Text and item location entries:

※ ※ ※

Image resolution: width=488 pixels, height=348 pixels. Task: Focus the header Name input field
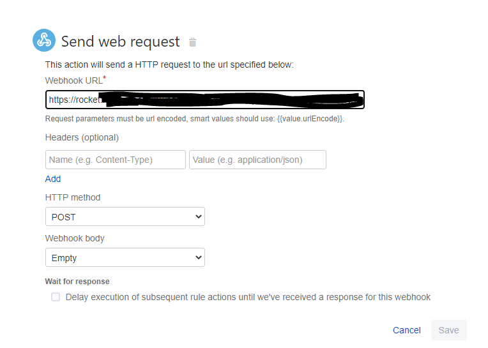point(116,160)
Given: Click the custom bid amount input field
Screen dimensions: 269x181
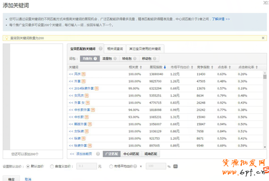Looking at the screenshot, I should click(x=86, y=166).
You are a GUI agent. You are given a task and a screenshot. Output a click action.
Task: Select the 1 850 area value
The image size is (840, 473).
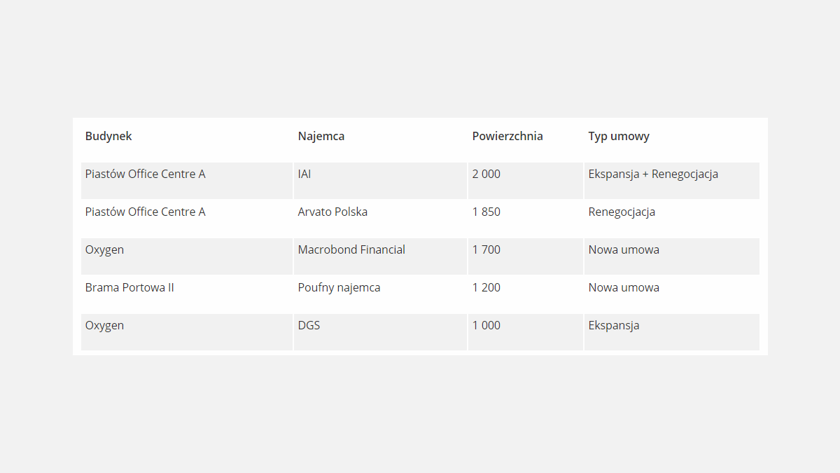tap(487, 212)
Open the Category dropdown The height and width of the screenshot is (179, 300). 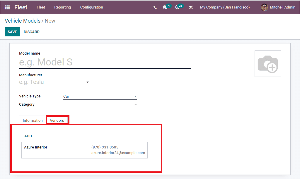pyautogui.click(x=135, y=104)
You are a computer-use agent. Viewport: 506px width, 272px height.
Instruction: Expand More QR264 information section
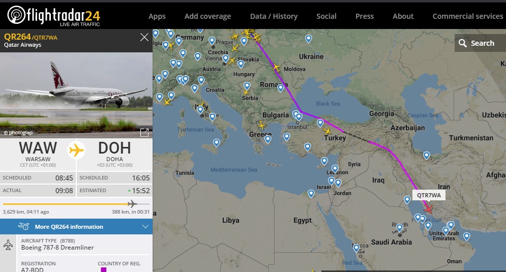point(76,227)
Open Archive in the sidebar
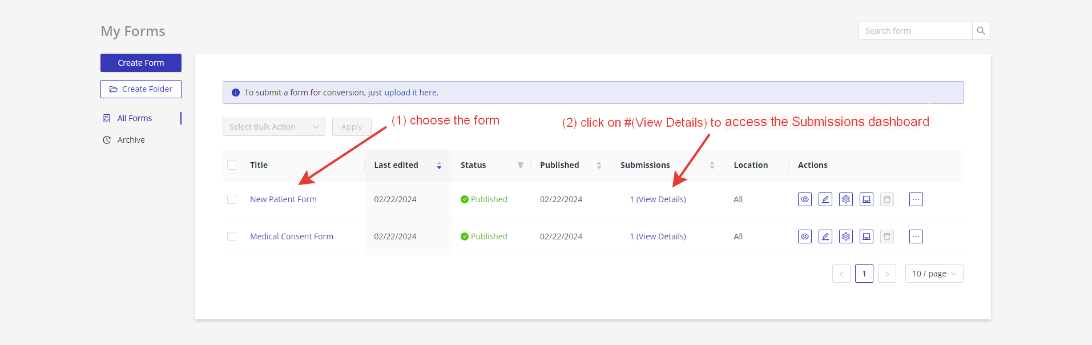 click(x=131, y=140)
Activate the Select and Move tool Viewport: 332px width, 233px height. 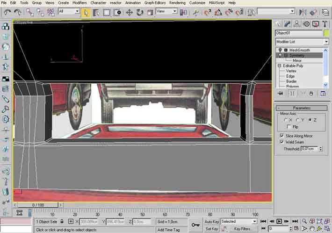point(130,12)
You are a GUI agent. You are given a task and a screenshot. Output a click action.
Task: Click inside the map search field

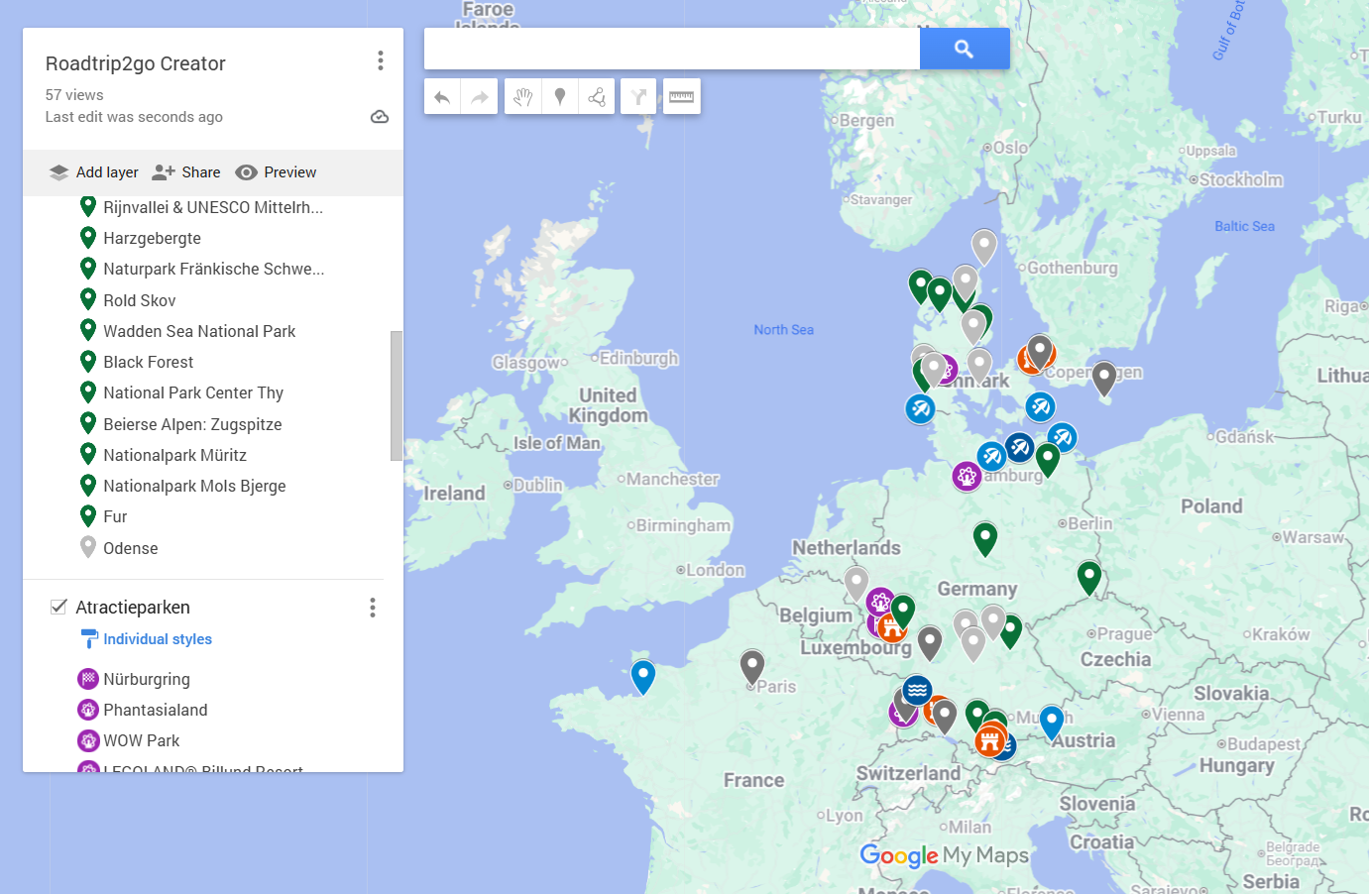click(670, 48)
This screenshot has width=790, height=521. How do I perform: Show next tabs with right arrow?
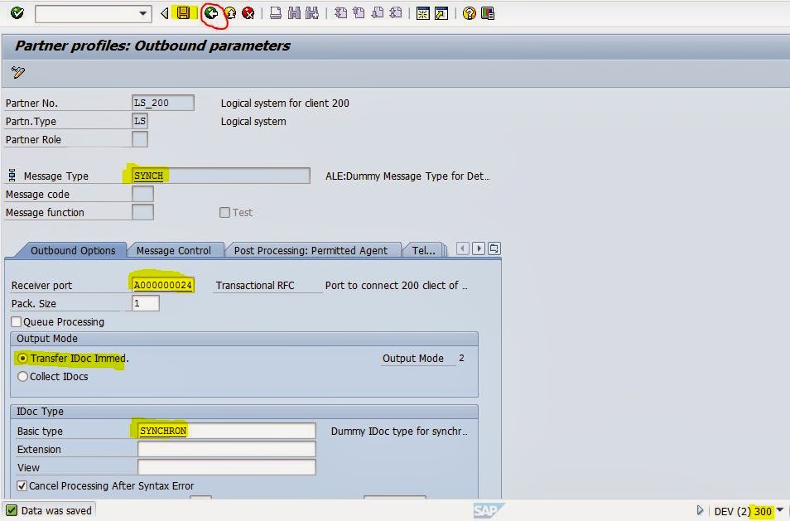(x=479, y=248)
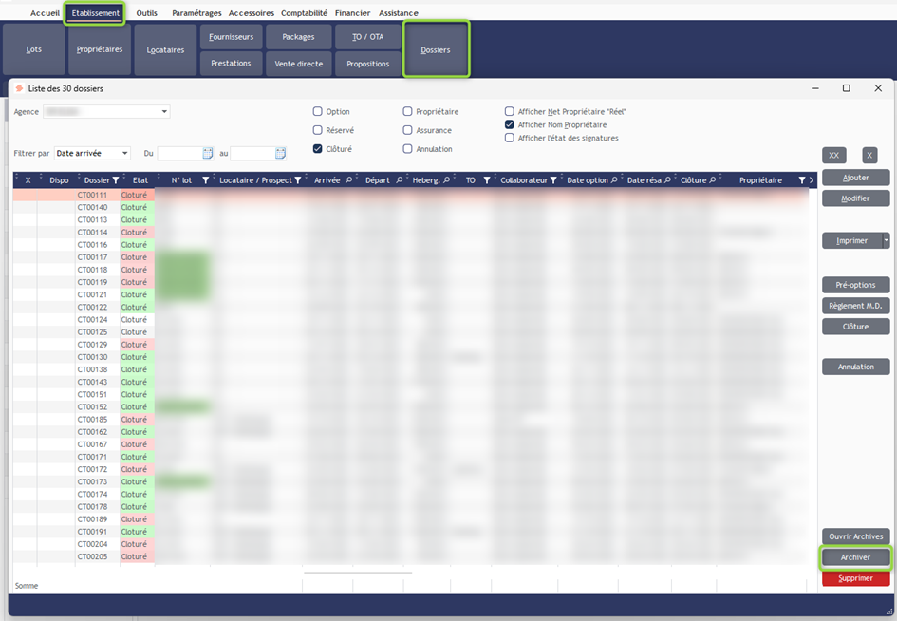Screen dimensions: 897x621
Task: Click the filter icon in Collaborateur column
Action: tap(553, 180)
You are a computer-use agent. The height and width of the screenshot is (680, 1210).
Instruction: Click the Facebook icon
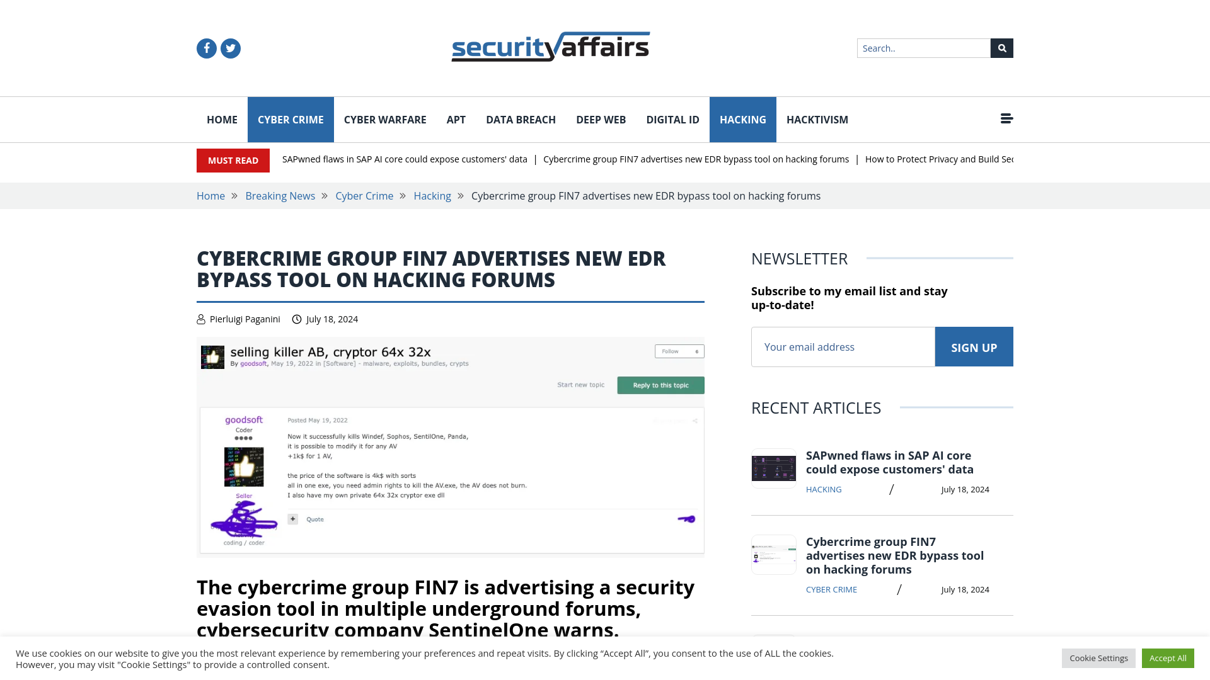pyautogui.click(x=206, y=47)
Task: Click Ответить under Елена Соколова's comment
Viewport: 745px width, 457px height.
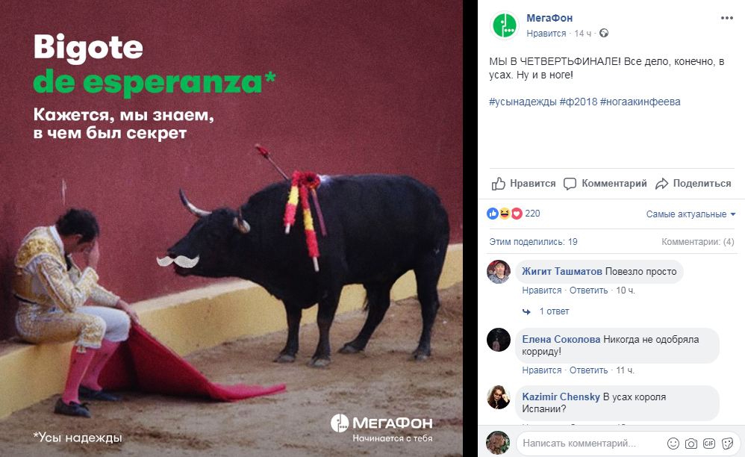Action: (589, 370)
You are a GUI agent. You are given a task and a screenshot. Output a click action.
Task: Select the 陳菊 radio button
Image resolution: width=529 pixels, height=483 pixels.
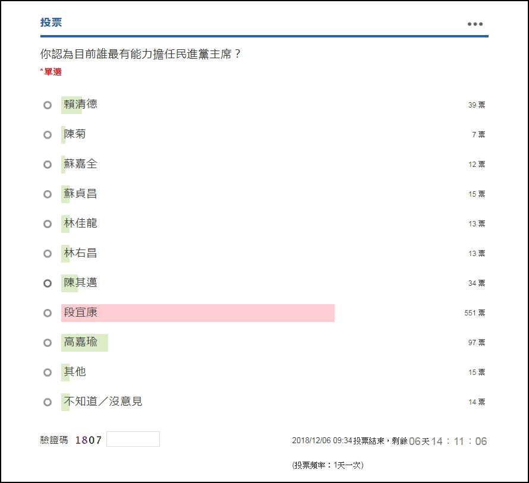(48, 135)
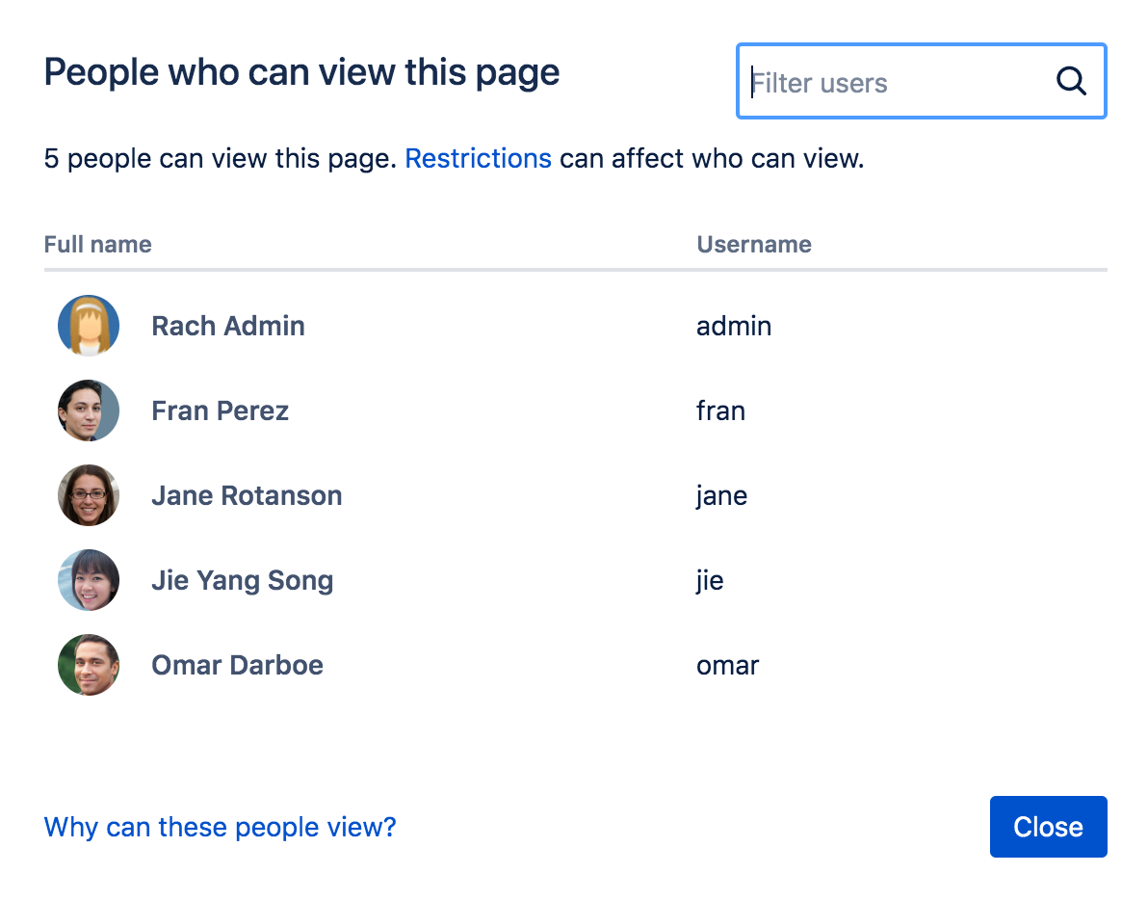This screenshot has width=1148, height=900.
Task: Click the Full name column header
Action: click(97, 245)
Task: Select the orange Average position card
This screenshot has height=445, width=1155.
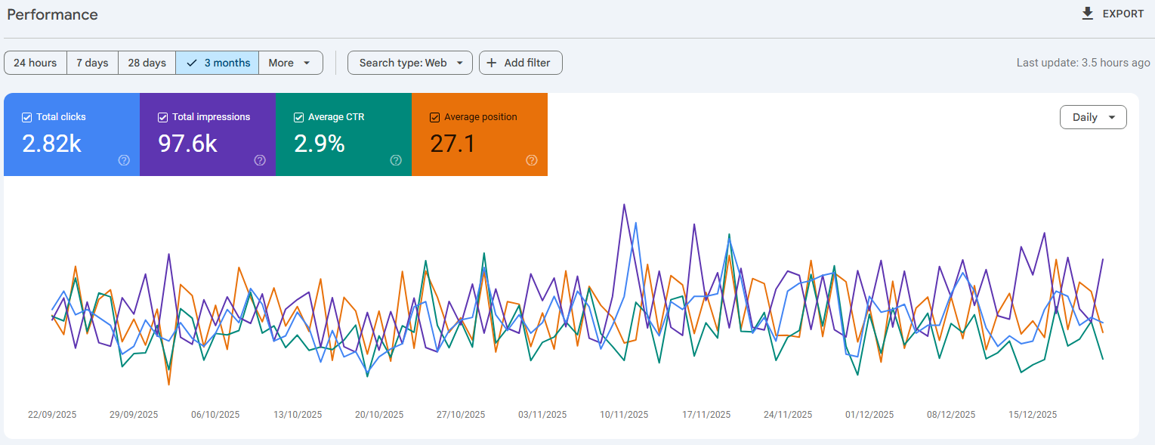Action: pyautogui.click(x=480, y=134)
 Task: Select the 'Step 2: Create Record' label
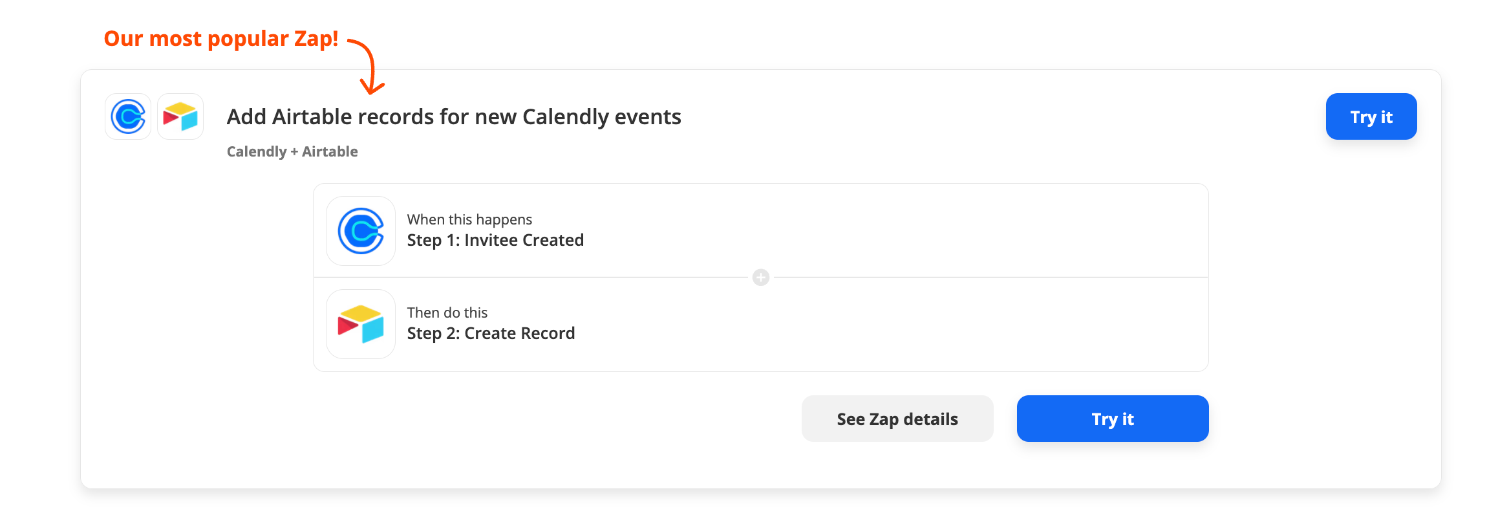[x=491, y=334]
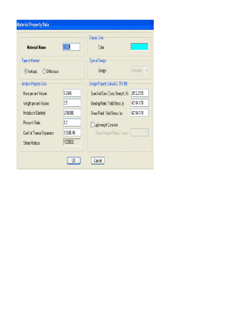Enable the Lightweight Concrete checkbox

(x=92, y=124)
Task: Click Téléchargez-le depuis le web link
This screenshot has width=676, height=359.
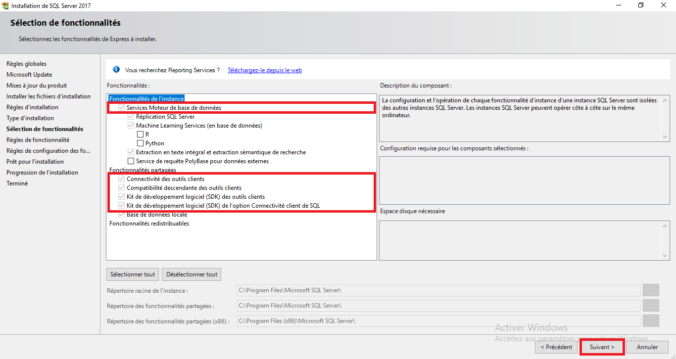Action: (264, 70)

※ ※ ※

Aim of the exercise: Rescale the listing starting with the line with "You are a computer-use agent. The" and going on through the line with "Action: (589, 370)". Give all of those lines again, requests included, but multiply only the click coordinates in the answers by 1.45 and round them to whole numbers, halves up. Write out only those lines, and leave the pictures out.

Answer to the task:
You are a computer-use agent. The height and width of the screenshot is (680, 1210).
Instruction: Click the Facebook icon
pyautogui.click(x=299, y=68)
Task: Click Ответить under Елена Соколова's comment
Viewport: 745px width, 457px height.
Action: (854, 537)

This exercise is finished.